Last week, as the news broke about the “admissions scandal,” I thought it was just old news. The many, many ways that the wealthy have unfair access to, well everything, is just not surprising. Inside Higher Ed has nicely summarized the list of ways that access manifests itself in higher ed in the article “Wealth and Admissions.” From good K-12 schools, to tutors, to summer programs, to family legacies, to just plain financial wherewithal, there is nothing equal about access to elite higher education. We save a few spots for new talent (talent from families not already part of the elite) and get on with our protected pathways for those who have already made it to the upper middle class and above.
None of this is new. None of this is surprising. Some wealthy people have found a new way of garnering access, but really, what did we expect? We set up the system this way and it isn’t pretty.
So here’s the “are you kidding me” part. Media outlets spent a week talking about this, as if that proportion of coverage was warranted in the sea of other news we should be attending to. Celebrities were involved, so were sports, so here we go. Meanwhile, legislators are considering ways to rectify the unfair advantages that this scandal unearthed. The Wall Street Journal reports statements and proposals focused on limiting tax-deductions for university donors who have children attending the school; regulating early-decision since it undermines the ability for students to juggle offers and privileges those who can pay; fining colleges with the lowest proportion of low-income students; and, of course, limiting affirmative action. Why are we allowing this bluster to go on? These practices have long been scrutinized, to no avail, and they are only focused on the lucky few.
It isn’t that I don’t understand how rigged the system is. Nor is it that I don’t understand how invested we are in the notion that merit is the way that students get into elite schools. That belief helps us nurture the hope that upward mobility is real and pulling ourselves up by our bootstraps is the clearest path out of poverty. Of course this belief is true, once in a while. Some of the students admitted to those elite schools really did work harder than the rest to gain admission with a status of unknown, under-represented, and under-resourced. I should add that many of the wealthy students enrolled also worked hard and had no idea of the advantages their socio-economic status brought them. They were honestly engaged in the studying and volunteering and extra-curricular activities necessary for admission to an elite school.
What I don’t understand is why we allow this to pull our attention away from the daily inequities that plague the majority of students in the United States. Approximately 73% of all students in colleges and universities in 2016 were in public universities, and the majority of those institutions are focused on being accessible and affordable. Most of the students in these public colleges come from public K-12 schools. In every one of these public colleges and universities, a portion of the students is truly struggling with finances or adequate academic support or navigating the mysteries of higher education with no family history of higher education to help them find their way. Those colleges and universities are trying to manage decreasing funds to support the needs of their students. This is where our attention needs to be.

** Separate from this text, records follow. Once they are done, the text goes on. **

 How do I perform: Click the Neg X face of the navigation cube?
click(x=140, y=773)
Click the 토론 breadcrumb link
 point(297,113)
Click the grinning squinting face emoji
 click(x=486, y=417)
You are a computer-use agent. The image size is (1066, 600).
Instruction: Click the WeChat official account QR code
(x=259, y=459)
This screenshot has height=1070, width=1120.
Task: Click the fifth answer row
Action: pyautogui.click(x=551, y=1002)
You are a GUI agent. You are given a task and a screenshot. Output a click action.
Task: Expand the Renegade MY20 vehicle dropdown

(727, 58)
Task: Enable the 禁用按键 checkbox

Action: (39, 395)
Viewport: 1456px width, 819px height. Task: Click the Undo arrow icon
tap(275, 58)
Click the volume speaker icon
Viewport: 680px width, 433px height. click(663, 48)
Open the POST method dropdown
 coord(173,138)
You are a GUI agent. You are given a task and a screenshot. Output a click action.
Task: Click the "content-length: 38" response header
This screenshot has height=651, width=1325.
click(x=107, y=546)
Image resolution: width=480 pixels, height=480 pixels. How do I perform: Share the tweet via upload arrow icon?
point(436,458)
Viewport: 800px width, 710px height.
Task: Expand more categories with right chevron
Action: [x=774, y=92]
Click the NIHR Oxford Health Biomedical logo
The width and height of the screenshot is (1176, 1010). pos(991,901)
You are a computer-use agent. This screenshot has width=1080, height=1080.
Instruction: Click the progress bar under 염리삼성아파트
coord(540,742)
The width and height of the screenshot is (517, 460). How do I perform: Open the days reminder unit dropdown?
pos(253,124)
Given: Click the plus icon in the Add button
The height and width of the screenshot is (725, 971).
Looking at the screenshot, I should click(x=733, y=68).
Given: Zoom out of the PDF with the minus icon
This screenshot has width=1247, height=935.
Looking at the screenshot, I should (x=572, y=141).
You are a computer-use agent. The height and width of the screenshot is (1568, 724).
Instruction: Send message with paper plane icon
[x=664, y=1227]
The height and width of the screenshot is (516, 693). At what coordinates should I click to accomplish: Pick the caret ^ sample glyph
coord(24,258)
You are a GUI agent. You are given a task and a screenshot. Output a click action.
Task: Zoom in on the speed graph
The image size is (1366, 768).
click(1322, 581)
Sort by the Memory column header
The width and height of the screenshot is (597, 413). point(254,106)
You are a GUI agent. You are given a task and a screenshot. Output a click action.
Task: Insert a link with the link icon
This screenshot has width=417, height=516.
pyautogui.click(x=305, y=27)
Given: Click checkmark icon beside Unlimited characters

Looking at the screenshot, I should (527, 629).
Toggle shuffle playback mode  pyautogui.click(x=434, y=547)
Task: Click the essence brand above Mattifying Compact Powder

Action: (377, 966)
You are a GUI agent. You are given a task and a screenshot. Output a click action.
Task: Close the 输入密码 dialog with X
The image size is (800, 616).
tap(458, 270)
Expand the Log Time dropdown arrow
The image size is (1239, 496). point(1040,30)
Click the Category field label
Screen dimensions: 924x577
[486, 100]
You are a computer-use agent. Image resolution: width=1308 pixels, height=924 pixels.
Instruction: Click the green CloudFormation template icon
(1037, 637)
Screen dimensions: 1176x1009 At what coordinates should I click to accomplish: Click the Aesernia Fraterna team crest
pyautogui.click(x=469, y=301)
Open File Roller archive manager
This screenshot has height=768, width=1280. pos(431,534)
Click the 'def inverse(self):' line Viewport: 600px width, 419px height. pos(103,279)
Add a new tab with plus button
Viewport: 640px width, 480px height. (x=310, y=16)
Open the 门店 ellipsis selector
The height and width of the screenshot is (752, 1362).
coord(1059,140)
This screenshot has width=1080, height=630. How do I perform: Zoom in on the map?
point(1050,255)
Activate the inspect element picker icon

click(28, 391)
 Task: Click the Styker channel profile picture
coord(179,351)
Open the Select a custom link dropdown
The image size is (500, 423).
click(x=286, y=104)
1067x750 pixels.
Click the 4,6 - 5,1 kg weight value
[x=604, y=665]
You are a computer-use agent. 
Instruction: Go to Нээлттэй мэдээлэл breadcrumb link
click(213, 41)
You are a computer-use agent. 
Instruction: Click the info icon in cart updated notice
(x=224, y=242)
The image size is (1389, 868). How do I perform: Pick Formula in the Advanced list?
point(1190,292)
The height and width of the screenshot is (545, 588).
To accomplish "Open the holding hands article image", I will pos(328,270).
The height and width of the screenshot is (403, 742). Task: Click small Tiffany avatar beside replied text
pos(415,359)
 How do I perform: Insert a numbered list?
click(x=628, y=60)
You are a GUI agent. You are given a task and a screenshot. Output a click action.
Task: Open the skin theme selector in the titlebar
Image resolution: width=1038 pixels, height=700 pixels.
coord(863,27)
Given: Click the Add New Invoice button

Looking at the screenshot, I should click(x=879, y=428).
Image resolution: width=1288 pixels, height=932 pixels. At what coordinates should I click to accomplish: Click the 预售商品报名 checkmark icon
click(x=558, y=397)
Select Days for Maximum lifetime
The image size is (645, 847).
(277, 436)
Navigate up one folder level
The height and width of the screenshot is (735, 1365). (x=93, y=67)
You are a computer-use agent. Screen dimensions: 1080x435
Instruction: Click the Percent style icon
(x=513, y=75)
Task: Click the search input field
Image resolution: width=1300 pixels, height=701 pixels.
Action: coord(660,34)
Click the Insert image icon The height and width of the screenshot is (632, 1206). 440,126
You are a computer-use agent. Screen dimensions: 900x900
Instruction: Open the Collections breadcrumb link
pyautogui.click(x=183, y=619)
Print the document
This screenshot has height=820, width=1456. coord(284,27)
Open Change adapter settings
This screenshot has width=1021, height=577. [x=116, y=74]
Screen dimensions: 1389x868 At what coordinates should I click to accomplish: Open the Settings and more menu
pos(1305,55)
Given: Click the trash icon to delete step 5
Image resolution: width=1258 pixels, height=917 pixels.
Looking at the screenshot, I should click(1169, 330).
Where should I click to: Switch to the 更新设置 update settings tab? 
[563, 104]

If legislators want to focus on education at all, then the focus should be on making sure that there is really access to our public institutions. This means adequate funding from pre-K through 12th grade. Let’s find ways to truly invest in primary and secondary education so that students from all neighborhoods are adequately prepared for college. Then let’s reinvest in our public higher education. The erosion in funding over the last 25 years is making it a challenge to meet the needs of all of the students enrolled. Frequently these gaps in funding hit the neediest students the hardest. This dis-investment needs to be reversed so that when those properly supported K-12 students get to college, the support doesn’t disappear.
You know, public education was one of the best ideas this country has ever had. It has supported social mobility and, after many a battle, it is becoming inclusive. But it isn’t perfect yet. We aren’t meeting the needs of all communities and despite the progress toward greater diversity and inclusion, we are still leaving too many students behind. And we do so at our peril, because many of the jobs in our emerging economy rely on an educated workforce. When we under-fund accessible education, we under-invest in the economic health of this nation.
So, let’s not get distracted by the unfair access to the elite schools. We can let the courts sort that out. Let’s get obsessed with meeting the needs of the many instead of the few. Those of us working in public education are out here trying to make the promise of America real, but we could really use some more support.